- _Activity_
Render the part of the records that opens with the line containing "The height and" and closes with the line containing "x-tick-label: 2006 is" as a Markdown table with the columns "No." and "Line". Number each row and omit blank lines.

- _Entries supplied_
==========
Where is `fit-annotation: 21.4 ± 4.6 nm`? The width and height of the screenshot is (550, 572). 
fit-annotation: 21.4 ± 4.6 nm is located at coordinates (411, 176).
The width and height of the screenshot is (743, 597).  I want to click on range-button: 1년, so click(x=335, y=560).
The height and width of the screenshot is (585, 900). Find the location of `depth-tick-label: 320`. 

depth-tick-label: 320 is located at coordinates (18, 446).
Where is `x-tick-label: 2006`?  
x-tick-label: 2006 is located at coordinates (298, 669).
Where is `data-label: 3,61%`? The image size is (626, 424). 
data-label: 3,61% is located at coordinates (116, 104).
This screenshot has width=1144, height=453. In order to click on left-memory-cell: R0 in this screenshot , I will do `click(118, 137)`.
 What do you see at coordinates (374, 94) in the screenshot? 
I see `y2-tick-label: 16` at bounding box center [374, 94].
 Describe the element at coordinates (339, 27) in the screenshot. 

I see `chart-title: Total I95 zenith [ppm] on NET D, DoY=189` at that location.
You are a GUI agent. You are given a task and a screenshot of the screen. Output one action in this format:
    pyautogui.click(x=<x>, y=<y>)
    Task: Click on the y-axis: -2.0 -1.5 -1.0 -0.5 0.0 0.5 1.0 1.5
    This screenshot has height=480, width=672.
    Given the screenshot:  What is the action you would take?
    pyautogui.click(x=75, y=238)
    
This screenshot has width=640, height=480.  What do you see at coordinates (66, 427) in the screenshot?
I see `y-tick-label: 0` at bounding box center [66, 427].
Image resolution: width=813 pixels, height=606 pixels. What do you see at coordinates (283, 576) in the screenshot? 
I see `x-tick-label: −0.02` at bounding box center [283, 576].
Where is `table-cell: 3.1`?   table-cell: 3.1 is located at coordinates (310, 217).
==========
- _Finished task_
| No. | Line |
|---|---|
| 1 | The height and width of the screenshot is (585, 900). Find the location of `depth-tick-label: 320`.  |
| 2 | depth-tick-label: 320 is located at coordinates (18, 446). |
| 3 | Where is `x-tick-label: 2006`?   |
| 4 | x-tick-label: 2006 is located at coordinates (298, 669). |